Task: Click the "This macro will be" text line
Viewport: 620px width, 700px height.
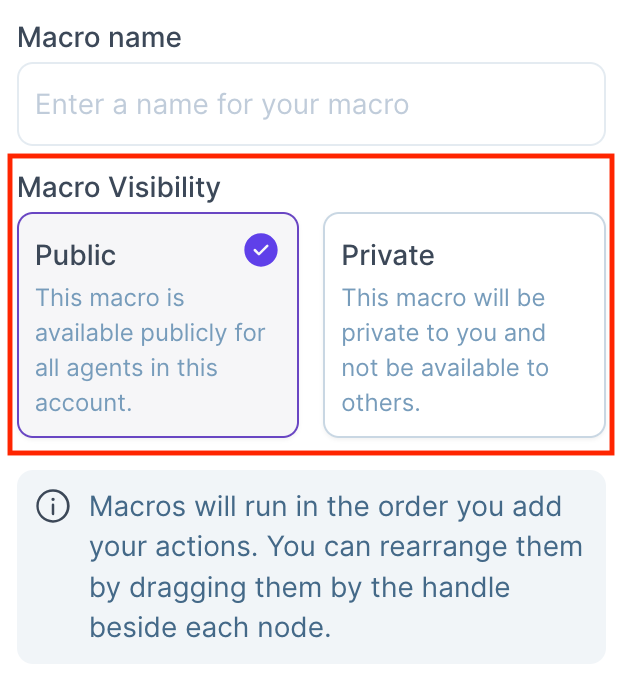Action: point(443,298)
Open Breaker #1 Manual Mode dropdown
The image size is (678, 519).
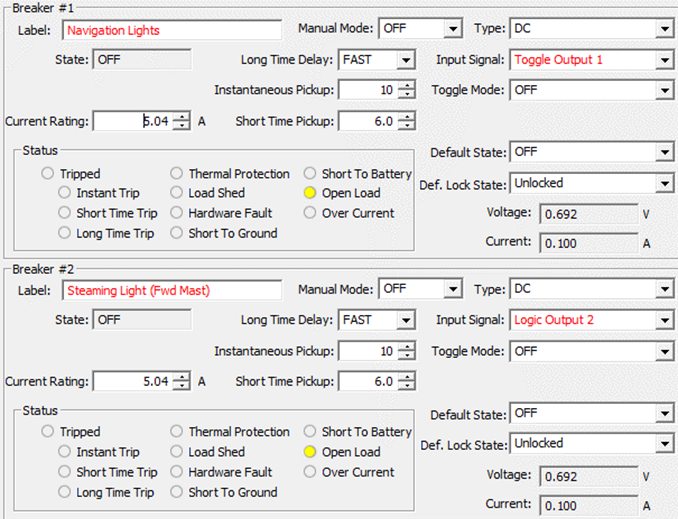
■ ■ ■ ■ ■
● **Task item**: Restate every record above word for word, without images.

● **Response**:
Task: Click the "This macro will be" text line
Viewport: 620px width, 700px height.
Action: point(443,298)
Open Breaker #1 Manual Mode dropdown
The image size is (678, 519).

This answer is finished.